Interior Secretary Zinke traveled on charter, military planes
By BEN LEFEBVRE
Interior Secretary Ryan Zinke and his aides have taken several flights on private or military aircraft, including a $12,000 charter plane to take him to events in his hometown in Montana and private flights between two Caribbean islands, according to documents and a department spokeswoman.
Zinke is at least the fourth senior member of the Trump administration to have used non-commercial planes at taxpayer expense, along with EPA Administrator Scott Pruitt, Treasury Secretary Steven Mnuchin and HHS Secretary Tom Price. President Donald Trump has fumed at Price's pricey travel, and Democrats say the revelations demonstrate a cavalier attitude by Cabinet members toward excessive spending.
Interior Department spokeswoman Heather Swift said Zinke's charter or military plane trips were booked only after officials were unable to find commercial flights that would accommodate Zinke's schedule, and that all were "pre-cleared by career officials in the ethics office." Swift said she had not spoken to Zinke about whether he would reimburse the government for the cost of the flights, as Price plans to do for some of the $400,000 tab he racked up on charter flights.

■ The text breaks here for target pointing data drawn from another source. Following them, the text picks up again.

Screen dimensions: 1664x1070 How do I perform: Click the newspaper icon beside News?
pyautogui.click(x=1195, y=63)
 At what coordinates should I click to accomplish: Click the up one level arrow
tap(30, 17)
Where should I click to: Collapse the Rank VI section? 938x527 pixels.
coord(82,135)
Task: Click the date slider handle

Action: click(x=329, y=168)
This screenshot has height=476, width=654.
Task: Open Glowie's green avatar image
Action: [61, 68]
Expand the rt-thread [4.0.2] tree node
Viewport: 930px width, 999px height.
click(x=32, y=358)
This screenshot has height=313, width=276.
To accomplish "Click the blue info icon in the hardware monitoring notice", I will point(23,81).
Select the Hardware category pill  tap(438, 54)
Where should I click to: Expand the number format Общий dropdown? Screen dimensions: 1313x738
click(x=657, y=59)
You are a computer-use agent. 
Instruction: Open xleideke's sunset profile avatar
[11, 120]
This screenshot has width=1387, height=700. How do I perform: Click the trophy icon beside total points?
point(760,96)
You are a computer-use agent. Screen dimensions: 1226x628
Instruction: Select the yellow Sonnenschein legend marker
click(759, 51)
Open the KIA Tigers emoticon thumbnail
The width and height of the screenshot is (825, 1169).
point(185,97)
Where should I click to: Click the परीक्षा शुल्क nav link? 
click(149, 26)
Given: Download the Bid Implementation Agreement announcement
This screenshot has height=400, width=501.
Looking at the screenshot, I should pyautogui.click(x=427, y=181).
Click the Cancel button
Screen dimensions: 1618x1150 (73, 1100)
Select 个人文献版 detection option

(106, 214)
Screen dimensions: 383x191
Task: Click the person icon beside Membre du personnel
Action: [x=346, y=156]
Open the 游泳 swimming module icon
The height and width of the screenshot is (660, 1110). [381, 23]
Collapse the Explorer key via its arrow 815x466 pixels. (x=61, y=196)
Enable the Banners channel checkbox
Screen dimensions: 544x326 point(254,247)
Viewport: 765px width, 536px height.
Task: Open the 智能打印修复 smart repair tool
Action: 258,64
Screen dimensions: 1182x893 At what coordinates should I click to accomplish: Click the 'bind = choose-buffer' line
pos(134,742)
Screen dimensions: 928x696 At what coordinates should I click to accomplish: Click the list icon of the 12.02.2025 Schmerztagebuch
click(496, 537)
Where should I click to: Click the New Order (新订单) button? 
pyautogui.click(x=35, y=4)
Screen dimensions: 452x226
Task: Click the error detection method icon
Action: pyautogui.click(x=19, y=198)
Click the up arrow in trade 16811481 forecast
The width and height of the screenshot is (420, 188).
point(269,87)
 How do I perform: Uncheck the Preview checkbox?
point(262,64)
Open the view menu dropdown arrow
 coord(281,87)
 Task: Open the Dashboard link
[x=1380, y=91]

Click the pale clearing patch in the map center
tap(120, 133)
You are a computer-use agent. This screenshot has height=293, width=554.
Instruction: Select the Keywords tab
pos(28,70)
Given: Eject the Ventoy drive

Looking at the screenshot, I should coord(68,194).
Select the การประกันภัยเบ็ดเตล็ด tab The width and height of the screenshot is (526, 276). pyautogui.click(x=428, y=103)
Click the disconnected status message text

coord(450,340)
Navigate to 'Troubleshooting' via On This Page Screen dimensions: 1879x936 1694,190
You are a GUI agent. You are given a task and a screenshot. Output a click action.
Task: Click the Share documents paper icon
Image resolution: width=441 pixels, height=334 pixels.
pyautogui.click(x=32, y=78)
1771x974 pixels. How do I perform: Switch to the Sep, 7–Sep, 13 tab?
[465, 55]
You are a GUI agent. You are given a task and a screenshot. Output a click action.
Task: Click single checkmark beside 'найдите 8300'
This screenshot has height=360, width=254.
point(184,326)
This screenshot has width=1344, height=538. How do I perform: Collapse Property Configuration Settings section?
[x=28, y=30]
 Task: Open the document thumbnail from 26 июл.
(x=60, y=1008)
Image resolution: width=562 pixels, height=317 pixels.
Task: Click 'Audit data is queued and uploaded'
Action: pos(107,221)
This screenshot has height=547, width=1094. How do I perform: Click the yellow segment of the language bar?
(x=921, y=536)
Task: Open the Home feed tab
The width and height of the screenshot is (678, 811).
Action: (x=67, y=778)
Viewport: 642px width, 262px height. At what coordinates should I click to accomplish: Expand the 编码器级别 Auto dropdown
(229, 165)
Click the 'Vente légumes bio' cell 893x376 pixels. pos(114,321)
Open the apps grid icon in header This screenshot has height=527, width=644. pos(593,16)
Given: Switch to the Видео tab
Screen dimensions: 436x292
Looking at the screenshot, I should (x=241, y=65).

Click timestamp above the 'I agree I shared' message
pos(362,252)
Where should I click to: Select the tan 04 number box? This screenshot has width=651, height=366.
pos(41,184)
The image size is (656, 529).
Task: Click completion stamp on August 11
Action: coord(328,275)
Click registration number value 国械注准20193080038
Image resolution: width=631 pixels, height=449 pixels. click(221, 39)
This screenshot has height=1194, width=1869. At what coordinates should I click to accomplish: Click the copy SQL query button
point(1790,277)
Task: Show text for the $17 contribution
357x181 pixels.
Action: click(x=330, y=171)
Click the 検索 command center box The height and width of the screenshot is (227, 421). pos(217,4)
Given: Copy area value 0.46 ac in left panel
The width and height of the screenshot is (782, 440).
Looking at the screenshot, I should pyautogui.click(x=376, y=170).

On June 26, a Beechcraft King Air 200 carried Zinke and several staffers from Las Vegas to Glacier Park International Airport in Kalispell, Mont., about a 20-minute drive from Zinke’s home in Whitefish, according to his official schedule. The flight cost $12,375, Swift said.
Zinke left after speaking at an event for the city's new professional hockey team, the "Vegas Golden Knights Development Camp Dinner," according to his schedule. Earlier in the day, he had been in Pahrump, Nev., for an announcement related to public lands.
Zinke's flight left Las Vegas at 8:30 p.m. PST and landed around 1:30 a.m. MST in Kalispell. The secretary stayed overnight at his residence, Interior documents show.
Las Vegas is one of the main connecting airports for commercial flights to Glacier International. Commercial flights between the two cities are available for several hundred dollars a ticket, according to travel planning websites.
In Whitefish, Zinke attended the Western Governors' Association's annual meeting, where he spoke for about 20 minutes without taking questions. He then had a private lunch with association members. In the afternoon Zinke was the subject of a photo shoot with GQ magazine at Lake McDonald and fished while being interviewed by Outside Magazine, the records show.
Zinke and staffers flew commercial back to Washington, D.C., the next day, according to the records.
The trip was not the first in which Interior booked a private jet for Zinke. On March 31, Interior chartered two flights to take Zinke and staff from St. Croix to St. Thomas in the U.S. Virgin Islands to attend the centennial of the Danish government turning the islands over to the United States. Another two flights were chartered to return to St. Croix later that night.
Swift said she did not know how much the flights cost but that no other arrangements were available.
Commercial flights between the two islands generally run a few hundred dollars, according to travel booking websites.
In May, Zinke and his wife, Lolita, used a military aircraft to travel to Norway. From there, they flew on a military plane to Alaska for events organized by the Senate Energy and Natural Resources Committee. The trip included charter planes to travel within Alaska, a common occurrence in the large, remote state. The Zinkes paid for Lolita’s share of the trip, the full cost of which was not immediately available, Swift said.
Zinke also took a military helicopter from Fort Bliss to review the Organ Mountains monument in New Mexico in June, and he used a Bureau of Land Management helicopter to review the Basin and Range National Monument on July 30. “It is difficult to survey a half-million-acre piece of land with few roads by foot or car in an hour and a half,” Swift said.
Along with Agriculture Secretary Sonny Perdue, Zinke took a military plane to Ravalli County, Mont., to check on wildfires in the area in August. "The military plane was used because of a very tight travel window, with no viable commercial airline options to transport two secretaries, security details, and associated USDA, Forest Service and Interior staff to Missoula in the time required," said USDA spokesman Tim Murtaugh. The cost of the flight was not immediately available, but the two agencies plan to reimburse the Air Force, Murtaugh said.